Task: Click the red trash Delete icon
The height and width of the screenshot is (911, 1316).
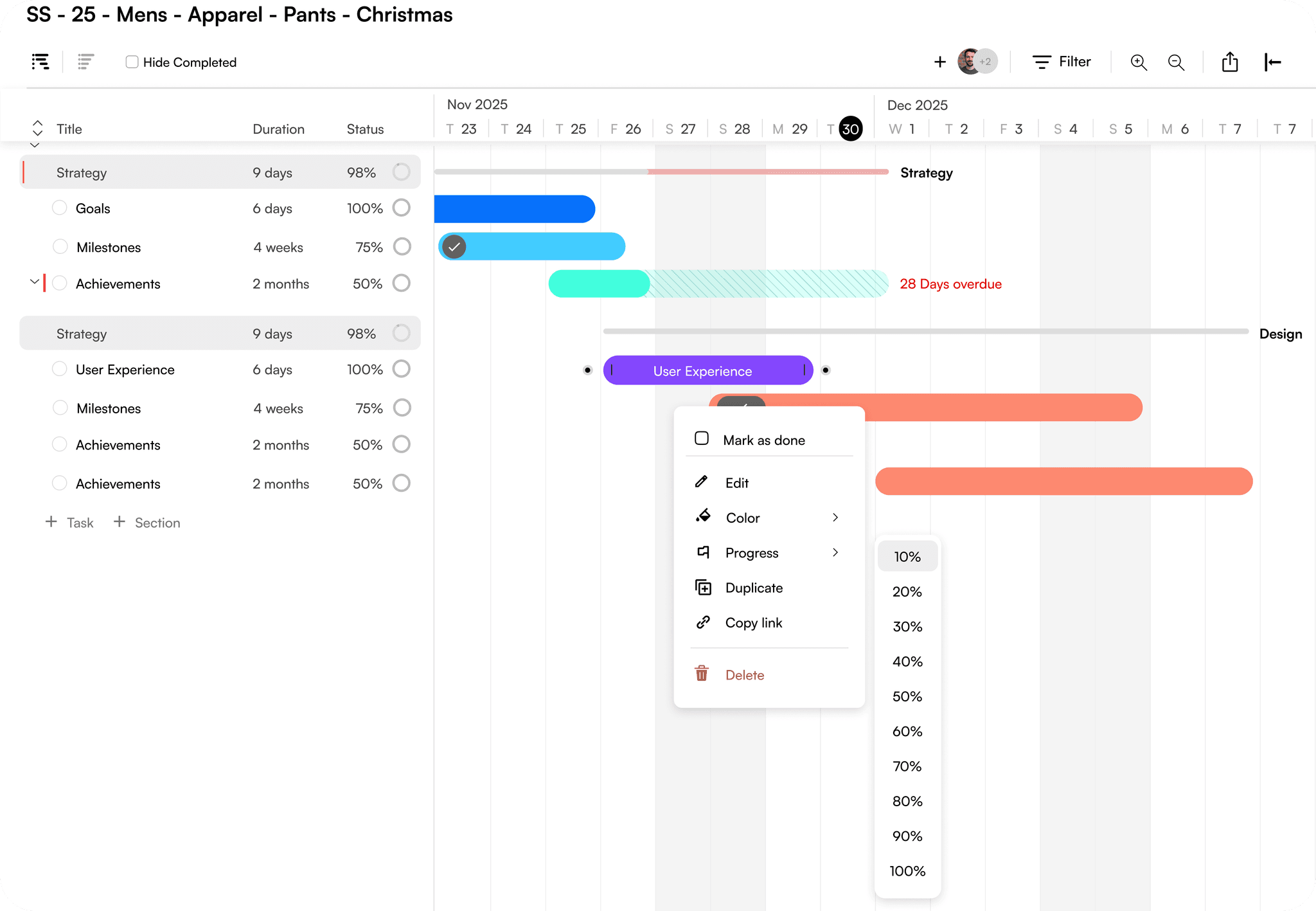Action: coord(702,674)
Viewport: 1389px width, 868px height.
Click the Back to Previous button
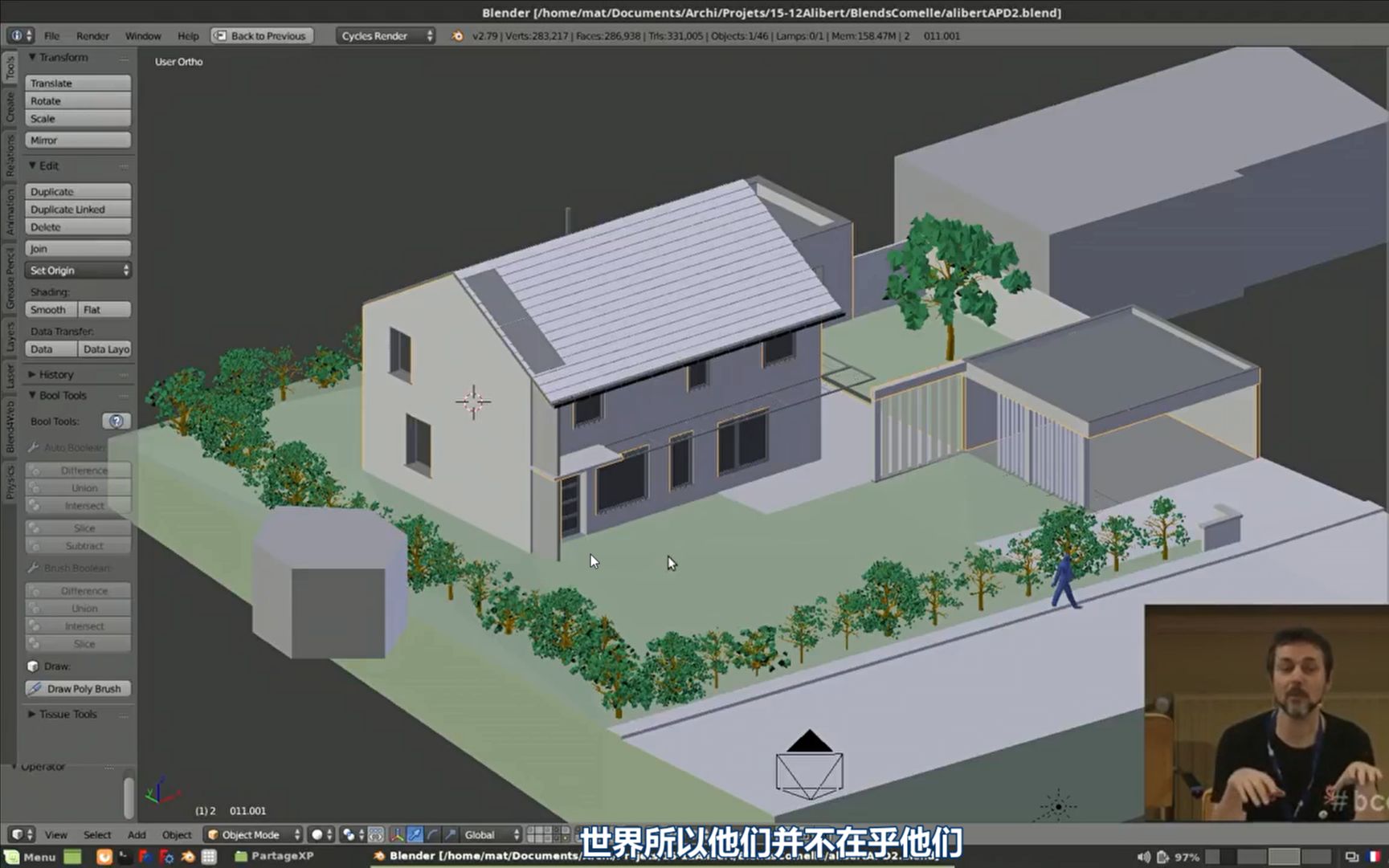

To do:
Exactly restate the lines from the one holding "The height and" to the final line of the records above, including both and excluding pictures.

Response below:
The height and width of the screenshot is (911, 1316).
Action: coord(702,674)
Viewport: 1389px width, 868px height.
Click the Back to Previous button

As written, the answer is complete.